Indeed, had not the Legislature been convinced to establish the Lessard-Sams Council in statute, it's likely many, if not most, hunters and anglers would have voted against the Legacy Amendment. As it happened, nearly 60 percent of voters supported it, a landslide.
At issue since its passage is whether citizen council members should in any way be aligned with conservation or other groups that receive council funding recommendations.
The common-sense answer is: Of course. It's they who have the expertise, experience, knowledge and passion to properly direct fund expenditures.
Such valued council members, past and present, include, among others, University of Minnesota professor Mike Kilgore, Nobles County Pheasants Forever chapter president Scott Rall and retired Star Tribune outdoors columnist and TV personality Ron Schara.
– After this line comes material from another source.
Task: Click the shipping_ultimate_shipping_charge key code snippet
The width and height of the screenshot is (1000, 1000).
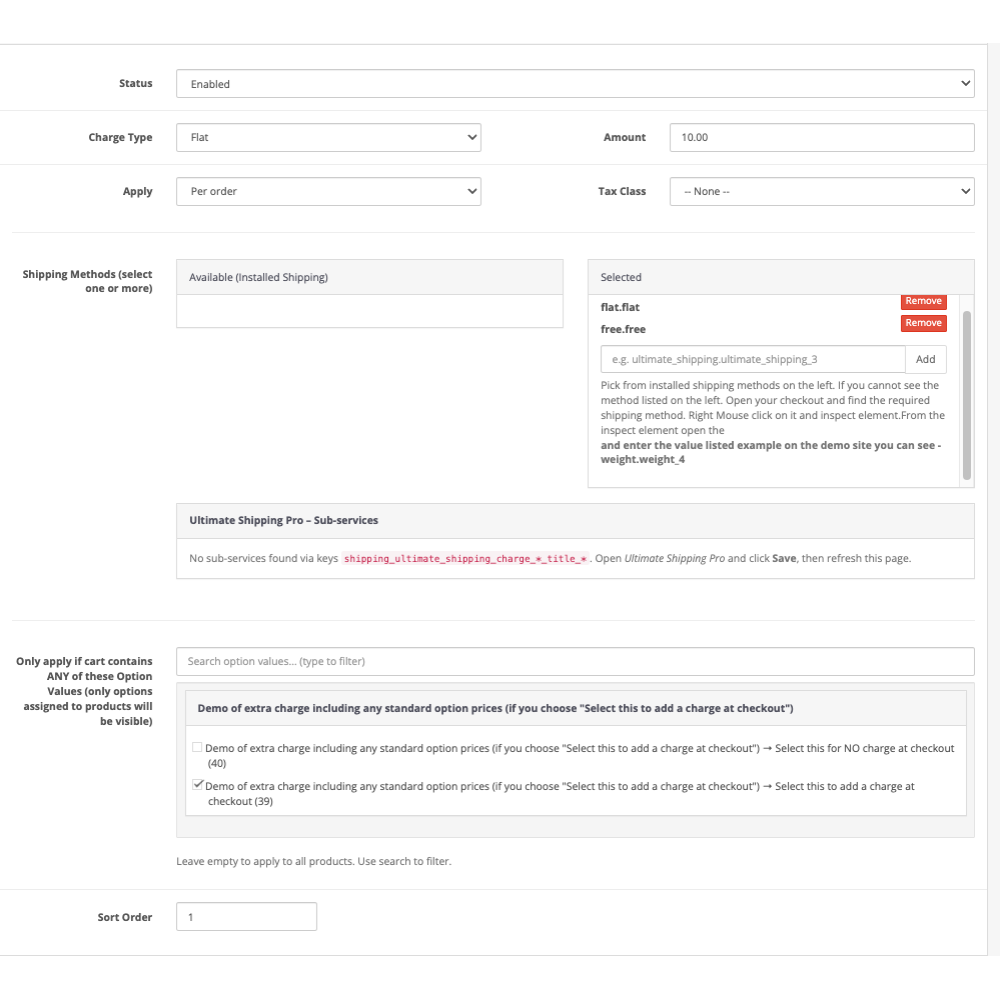Action: (466, 559)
These Minnesotans, like others who have served or now serve on the council, have strong conservation ethics and give freely of their time in hopes the state's wetlands might someday be restored, its remaining prairies preserved, its forests kept whole, and to ensure as well that the many recreational opportunities these lands and waters afford to residents be sustained indefinitely.
I'm not alone in defense of such volunteers in oversight positions of Legacy Amendment money. Here's what the legislative auditor's report says on the subject:
"We accept that there is value to the state in having people on Legacy-related groups who are knowledgeable about and committed to the public purposes supported by the Legacy Amendment. We acknowledge that they are likely to have relationships and affiliations that will create at least the appearance of conflicts. While some people find that inappropriate and unacceptable, we think the best resolution is for the state to maintain strong conflict of interest policies and ... vigorously adhere to them."
Short story (made a little longer): If you're a hunter, angler or other conservationist who voted for the Legacy Amendment, processes and safeguards are in place to optimize chances money for fish, game and wildlife habitat is being well-allocated, and that improvements to the state, over time, will follow.